Lloyd’s is an industry leader in the marine insurance sector. The main classes of business include hull, cargo, marine liability, political risks and war. 2013 was a positive year for this market, with a rise in gross written premium and an improvement in the combined ratio relative to last year. The premium growth was largely driven by the political risk class and rate rises in marine liability. Reserve releases occurred in all marine classes. Reinsurance has heavily mitigated movement associated with Costa Concordia and this has been accompanied by relatively good experience elsewhere.
Lloyd’s energy business is made up of a variety of property and liability classes such as exploration, production, refinery and distribution. Despite gross written premium decreasing by 3.4% on last year (from £1.727 billion to £1.668 billion) the combined ratio remained favourable at 83%. The strong overall performance of the Lloyd’s energy market was driven by offshore energy, which benefited from another year without a significant windstorm in the Gulf of Mexico. Nonetheless, this recent lack of wind activity should be treated with caution as this region will continue to be prone to extreme weather events.
The motor market at Lloyd’s predominantly covers UK private car and fleet business. Gross written premium increased to £1.184bn but the combined ratio worsened from 104% to 108.6%. Motor premium reductions were consistently enjoyed by customers throughout 2013, in response to the implementation of new legislation that was designed to cut claims costs.
Lloyd’s is also an industry leader in the global aviation market. Business is written across all the main business segments such as airline, aerospace, general aviation and space. The combined ratio for this sector worsened from 67.7% in 2012 to 81.4% in 2013. This deterioration of the combined ratio was driven by two high profile large losses. The first was a satellite launch failure and the second was the crash of Asiana Airlines Flight 214 in San Francisco which resulted in three fatalities and many injured passengers.

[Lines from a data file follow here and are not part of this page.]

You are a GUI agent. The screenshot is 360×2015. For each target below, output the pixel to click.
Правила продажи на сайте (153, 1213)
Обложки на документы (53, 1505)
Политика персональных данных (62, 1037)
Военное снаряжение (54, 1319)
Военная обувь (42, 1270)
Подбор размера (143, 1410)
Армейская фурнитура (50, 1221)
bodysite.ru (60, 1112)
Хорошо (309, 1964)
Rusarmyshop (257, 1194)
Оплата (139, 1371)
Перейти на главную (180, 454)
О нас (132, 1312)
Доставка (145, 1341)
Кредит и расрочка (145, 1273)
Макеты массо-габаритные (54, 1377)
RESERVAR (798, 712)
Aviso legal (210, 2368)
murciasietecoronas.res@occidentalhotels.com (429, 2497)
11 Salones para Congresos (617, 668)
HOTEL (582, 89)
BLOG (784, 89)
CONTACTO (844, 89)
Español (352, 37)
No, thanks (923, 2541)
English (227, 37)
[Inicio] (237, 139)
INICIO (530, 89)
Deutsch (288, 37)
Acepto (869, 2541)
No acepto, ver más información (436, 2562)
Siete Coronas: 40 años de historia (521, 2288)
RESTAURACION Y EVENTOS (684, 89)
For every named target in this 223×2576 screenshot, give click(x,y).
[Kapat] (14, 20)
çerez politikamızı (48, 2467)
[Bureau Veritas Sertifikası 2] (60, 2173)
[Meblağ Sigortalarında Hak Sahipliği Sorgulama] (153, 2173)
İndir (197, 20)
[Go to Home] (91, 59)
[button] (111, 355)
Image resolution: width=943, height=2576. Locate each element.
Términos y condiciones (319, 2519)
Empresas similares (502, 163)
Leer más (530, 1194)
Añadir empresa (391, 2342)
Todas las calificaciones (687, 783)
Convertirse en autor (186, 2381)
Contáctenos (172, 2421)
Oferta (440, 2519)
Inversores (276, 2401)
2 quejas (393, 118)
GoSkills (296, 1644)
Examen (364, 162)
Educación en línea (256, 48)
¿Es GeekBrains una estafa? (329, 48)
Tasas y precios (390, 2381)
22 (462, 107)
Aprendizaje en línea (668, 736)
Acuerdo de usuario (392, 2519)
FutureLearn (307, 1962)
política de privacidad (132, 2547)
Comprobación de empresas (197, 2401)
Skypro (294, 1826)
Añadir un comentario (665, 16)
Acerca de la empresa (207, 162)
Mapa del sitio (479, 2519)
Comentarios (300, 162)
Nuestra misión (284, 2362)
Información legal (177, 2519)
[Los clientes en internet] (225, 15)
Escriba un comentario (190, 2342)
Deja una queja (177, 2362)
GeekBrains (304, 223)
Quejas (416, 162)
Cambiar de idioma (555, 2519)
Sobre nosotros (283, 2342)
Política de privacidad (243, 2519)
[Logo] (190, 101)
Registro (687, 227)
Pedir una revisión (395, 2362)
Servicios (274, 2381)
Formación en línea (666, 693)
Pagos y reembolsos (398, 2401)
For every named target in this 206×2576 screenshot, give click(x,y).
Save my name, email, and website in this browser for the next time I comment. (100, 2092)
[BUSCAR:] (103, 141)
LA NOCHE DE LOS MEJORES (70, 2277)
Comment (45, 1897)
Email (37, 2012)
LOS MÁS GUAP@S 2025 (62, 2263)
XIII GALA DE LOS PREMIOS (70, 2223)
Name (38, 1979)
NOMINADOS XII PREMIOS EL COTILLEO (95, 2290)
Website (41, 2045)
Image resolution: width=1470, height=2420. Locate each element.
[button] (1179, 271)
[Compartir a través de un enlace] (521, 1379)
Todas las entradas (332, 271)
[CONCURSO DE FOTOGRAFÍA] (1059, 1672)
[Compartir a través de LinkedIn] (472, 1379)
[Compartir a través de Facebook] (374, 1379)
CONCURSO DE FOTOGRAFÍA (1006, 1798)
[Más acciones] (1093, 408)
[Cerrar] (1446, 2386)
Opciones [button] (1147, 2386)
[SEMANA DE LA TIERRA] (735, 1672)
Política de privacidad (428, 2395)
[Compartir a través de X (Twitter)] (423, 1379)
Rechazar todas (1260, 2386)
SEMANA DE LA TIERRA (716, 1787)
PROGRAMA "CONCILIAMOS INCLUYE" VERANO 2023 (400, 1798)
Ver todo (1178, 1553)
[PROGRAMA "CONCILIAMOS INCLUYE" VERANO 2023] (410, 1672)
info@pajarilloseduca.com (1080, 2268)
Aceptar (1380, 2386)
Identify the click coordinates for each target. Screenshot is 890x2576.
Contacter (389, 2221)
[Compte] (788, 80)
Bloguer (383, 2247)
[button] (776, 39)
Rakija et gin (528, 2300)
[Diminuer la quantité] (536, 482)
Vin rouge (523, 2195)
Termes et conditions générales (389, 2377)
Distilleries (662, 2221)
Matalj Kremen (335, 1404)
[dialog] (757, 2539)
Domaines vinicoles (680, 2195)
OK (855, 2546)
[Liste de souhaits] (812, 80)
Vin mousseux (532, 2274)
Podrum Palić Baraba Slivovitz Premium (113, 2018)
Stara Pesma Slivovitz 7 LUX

Overall 2013 was a very success year for Lloyd’s of London. The motor industry for the UK as a whole has seen poor results, so it is not surprising to see an unfavourable combined ratio for Lloyd’s motor sector. Despite the two large losses within the aviation market, the sector as a whole experienced loss activity below normal long-term levels. The other markets benefited from a relatively benign year in terms of catastrophe events, with the cost of major claims at more than half of the cost of 2012 major claims. As mentioned in the previous blog, ignoring the large release of prior year reserves, the results were still impressive despite investment returns being historically low due to the continued low interest rates. The encouraging signs of the UK and US economies picking up could be the impetus behind further commendable performances by Lloyd’s of London in the future.